CAN AI SAVE A LIFE?
We sat down with Zac Imel, Lyssn’s Chief Science Officer, to discuss the use of AI in suicide prevention.
For the past two years, Zac Imel and his team at the University of Utah have been working to build a machine learning approach to identify client expressed indicators of suicide risk as well how counselors respond to those indicators, specifically in text-based crisis counseling conversations. The research team wanted to know if Natural language processing (NLP) could be used to help identify at-risk clients interacting with crisis counselors via text message.
After hand labeling hundreds of crisis counseling interactions (and hundreds of thousands of messages) for expressions of suicide risk, they tested an NLP-based model against a baseline model for detection of client suicide risk. Papers will be published soon, but here’s the upshot: The NLP-based model was indeed able to detect suicide risk of text-based crisis encounters—in some cases better than human evaluators.
Q: Why did you choose to test this approach with text messages?
Text-based crisis counseling is an increasingly standard public health strategy to reduce suicide risk. Given this new modality, and the development of new technologies in NLP, we have the opportunity to build new tools for supporting at-risk clients and the counselors who work with them.
Q: Did the NLP-based model you tested accurately predict indicators of suicide risk?
It was very exciting to see how the NLP-based model performed.

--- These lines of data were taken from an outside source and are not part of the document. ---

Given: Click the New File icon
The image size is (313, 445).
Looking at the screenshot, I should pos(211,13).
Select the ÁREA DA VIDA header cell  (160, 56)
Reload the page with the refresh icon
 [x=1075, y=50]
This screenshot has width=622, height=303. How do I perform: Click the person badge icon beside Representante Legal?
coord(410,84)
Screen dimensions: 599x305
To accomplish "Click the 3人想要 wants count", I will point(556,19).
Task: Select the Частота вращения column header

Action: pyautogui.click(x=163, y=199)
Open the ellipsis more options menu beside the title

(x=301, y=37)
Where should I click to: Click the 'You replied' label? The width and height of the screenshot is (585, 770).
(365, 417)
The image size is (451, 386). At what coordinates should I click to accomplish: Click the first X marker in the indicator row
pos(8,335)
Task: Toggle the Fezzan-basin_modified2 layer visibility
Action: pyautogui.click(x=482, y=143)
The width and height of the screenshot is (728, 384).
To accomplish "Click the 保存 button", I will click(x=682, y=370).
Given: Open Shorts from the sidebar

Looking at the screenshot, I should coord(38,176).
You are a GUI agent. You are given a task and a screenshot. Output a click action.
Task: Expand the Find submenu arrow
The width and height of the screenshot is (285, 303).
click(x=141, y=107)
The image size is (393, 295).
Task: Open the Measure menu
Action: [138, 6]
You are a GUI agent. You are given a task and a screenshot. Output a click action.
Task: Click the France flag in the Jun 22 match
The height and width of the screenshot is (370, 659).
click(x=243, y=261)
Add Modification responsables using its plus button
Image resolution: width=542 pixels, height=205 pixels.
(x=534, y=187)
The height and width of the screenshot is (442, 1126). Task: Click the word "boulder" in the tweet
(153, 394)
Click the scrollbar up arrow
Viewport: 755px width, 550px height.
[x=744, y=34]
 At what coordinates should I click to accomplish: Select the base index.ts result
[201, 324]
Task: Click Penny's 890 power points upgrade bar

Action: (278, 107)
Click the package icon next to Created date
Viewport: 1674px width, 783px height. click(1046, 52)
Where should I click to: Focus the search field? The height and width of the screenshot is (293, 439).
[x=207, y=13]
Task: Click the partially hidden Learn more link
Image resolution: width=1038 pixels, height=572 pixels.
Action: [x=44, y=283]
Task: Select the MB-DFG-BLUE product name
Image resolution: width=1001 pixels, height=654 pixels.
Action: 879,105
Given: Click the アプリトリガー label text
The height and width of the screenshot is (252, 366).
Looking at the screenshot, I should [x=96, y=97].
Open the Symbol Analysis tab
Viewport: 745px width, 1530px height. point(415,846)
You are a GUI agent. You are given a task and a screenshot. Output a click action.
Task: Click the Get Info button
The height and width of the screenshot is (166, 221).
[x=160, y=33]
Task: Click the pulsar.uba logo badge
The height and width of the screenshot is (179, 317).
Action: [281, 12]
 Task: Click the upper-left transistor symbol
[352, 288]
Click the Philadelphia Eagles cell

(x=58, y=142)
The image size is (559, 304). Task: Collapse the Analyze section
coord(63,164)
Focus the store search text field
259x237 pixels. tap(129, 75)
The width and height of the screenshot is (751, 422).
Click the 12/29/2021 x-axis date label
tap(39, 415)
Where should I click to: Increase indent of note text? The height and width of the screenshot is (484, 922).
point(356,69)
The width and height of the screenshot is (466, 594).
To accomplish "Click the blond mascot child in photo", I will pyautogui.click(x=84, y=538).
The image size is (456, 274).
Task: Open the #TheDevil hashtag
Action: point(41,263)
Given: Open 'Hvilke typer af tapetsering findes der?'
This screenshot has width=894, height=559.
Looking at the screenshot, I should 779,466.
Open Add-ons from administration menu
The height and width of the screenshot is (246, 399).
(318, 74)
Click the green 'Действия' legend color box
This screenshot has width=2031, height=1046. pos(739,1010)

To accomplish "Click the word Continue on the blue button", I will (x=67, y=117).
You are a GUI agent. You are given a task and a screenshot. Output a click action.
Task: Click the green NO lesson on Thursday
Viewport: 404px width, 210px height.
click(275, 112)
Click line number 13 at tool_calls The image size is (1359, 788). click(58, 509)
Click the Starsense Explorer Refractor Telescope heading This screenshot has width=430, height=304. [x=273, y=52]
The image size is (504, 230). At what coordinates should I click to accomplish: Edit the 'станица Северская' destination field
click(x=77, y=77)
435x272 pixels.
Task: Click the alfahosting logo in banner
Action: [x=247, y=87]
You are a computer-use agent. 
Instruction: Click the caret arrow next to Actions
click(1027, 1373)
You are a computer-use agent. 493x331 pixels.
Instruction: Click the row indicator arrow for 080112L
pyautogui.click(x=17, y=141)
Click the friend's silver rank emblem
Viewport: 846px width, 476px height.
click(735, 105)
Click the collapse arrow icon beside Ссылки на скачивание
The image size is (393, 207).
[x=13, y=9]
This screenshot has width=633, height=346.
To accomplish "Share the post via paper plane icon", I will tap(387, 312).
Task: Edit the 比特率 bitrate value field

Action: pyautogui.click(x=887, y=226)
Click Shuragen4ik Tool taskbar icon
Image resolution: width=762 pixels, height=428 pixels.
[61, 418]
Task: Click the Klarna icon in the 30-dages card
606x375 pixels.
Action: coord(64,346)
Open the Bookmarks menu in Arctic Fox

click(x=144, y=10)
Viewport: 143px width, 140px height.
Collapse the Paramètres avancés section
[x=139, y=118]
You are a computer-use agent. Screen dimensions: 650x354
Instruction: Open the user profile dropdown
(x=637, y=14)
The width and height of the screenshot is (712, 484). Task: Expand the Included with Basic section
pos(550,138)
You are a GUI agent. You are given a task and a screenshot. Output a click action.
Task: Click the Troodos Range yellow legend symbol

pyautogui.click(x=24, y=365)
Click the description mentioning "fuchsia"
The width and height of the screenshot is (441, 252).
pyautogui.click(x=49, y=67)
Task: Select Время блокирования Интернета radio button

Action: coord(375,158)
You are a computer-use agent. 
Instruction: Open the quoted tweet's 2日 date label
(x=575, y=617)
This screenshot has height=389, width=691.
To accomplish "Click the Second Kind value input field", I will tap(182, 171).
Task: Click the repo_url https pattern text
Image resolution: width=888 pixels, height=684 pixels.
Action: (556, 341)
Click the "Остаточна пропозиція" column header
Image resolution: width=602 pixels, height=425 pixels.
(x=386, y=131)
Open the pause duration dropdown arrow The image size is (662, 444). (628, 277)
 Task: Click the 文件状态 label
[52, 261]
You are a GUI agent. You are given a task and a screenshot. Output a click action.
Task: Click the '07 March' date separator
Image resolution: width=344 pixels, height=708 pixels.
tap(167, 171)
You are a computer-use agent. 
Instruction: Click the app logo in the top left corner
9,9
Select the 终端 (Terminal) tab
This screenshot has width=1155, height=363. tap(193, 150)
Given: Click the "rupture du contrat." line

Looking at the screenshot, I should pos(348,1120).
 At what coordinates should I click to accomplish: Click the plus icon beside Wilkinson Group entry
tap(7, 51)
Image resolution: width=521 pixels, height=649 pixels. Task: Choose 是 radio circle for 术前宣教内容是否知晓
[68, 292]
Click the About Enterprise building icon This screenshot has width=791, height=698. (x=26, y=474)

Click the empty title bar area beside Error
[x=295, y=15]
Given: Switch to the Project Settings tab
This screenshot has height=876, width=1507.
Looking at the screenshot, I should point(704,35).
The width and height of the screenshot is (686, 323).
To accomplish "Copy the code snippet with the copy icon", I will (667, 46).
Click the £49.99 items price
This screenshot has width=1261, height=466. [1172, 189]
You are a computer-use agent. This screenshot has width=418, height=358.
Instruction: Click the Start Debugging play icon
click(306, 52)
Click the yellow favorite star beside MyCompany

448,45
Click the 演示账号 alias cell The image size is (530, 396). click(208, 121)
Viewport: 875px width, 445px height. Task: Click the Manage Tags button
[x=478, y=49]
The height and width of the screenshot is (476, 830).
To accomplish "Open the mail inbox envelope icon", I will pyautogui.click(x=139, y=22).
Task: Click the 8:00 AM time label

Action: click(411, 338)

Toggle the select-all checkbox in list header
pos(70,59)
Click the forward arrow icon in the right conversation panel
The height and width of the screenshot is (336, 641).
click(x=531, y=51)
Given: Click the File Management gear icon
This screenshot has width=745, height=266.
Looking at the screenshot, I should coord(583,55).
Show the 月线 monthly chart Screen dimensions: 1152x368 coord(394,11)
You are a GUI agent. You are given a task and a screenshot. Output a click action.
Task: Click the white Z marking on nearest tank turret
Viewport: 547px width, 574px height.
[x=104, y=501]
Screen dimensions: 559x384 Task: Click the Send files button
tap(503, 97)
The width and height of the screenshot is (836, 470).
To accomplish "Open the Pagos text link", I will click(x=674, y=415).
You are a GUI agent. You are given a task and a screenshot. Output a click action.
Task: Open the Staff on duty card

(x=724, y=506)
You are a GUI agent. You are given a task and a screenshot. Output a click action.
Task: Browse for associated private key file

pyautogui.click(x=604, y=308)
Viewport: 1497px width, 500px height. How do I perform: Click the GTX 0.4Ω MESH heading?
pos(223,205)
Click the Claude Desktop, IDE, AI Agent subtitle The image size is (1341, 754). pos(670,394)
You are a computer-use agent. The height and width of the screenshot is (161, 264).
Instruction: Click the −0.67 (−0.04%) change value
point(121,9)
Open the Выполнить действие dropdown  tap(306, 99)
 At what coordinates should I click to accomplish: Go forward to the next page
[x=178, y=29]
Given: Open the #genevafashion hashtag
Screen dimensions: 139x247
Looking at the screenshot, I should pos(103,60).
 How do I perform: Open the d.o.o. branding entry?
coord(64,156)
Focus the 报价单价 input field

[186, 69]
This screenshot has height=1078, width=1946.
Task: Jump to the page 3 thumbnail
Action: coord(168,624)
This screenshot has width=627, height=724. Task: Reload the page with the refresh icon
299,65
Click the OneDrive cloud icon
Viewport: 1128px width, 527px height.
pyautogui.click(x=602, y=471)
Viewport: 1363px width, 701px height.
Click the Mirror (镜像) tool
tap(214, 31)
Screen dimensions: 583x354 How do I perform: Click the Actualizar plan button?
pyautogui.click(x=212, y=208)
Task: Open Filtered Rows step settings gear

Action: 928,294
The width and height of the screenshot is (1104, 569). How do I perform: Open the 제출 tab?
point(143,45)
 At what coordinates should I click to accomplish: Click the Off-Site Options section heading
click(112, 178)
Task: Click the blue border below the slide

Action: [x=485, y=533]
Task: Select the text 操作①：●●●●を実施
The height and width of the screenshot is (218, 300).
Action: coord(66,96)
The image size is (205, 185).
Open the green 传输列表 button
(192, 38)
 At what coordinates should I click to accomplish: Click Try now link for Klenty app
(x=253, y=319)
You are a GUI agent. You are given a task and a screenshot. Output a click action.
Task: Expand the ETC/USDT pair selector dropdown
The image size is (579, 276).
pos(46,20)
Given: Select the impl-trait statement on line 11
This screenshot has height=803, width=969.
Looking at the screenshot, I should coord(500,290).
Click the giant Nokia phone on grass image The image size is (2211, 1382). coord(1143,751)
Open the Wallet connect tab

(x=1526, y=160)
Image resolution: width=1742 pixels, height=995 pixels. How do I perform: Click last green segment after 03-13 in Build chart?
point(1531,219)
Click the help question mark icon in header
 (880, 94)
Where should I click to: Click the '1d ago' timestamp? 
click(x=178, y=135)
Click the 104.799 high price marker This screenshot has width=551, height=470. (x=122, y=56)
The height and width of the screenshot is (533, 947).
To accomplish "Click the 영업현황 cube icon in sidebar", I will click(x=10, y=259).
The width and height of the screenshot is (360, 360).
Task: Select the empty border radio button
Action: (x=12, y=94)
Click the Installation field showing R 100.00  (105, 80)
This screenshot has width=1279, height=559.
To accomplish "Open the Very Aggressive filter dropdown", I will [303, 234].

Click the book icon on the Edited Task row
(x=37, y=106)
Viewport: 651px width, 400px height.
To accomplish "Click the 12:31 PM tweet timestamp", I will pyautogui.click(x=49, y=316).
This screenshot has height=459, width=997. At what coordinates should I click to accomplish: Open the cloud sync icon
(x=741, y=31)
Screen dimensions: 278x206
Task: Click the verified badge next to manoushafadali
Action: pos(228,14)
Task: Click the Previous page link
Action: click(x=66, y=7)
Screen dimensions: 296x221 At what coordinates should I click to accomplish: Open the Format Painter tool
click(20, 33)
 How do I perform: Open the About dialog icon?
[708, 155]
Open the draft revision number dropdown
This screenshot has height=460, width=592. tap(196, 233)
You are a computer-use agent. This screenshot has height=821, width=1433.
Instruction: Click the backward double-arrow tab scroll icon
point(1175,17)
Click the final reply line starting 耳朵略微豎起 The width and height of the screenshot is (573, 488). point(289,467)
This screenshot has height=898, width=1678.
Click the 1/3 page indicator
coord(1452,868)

It was capable of detecting suicide risk at the conversation level on text-based crisis encounters. And our manual analysis indicates that these types of models can learn appropriate indicators of risk over time – meaning throughout the conversation. Although it is very encouraging, further studies need to be done to assess the robustness of these systems.
Q: Was there anything unexpected that came our of your study?
We observed that our model can capture risk in sync with the dynamics of a conversation – so we can identify not just that there was some indicator of risk during a conversation, but the model also showed evidence of noticing when those indicators occurred in the conversations. We are building on these results with new approaches, but these initial results suggest that it may ultimately be possible to augment human based supervision and quality assurance processes in crisis lines with NLP-based systems.
Q: What implications do these findings have going forward?
These findings suggest that NLP tools – with appropriate validation and study, can be used as a part of a suite of tools to support the very human work of crisis counseling. Our crisis counselors are focused on building strong empathic connections with the folks who reach out for support, and I’m hopeful this work might eventually result in tools that could support their efforts in terms of identifying potential indicators of risk or supporting the use of evidence-based interventions like risk assessment. We believe systems like the one we tested could be used very effectively in parallel – not as a replacement – to provider assessment of risk.
Q: Will suicide prevention become a part of Lyssn’s service?
Lyssn AI already includes metrics that can identify when conversations about suicide have occurred during an interaction. However, we have not yet focused specifically on identifying indicators of risk, or specific interventions associated with risk reduction. It’s certainly on our roadmap to continue building these sorts of tools both in collaboration with our customers and as a part of ongoing R&D efforts supported by NIH and other foundations.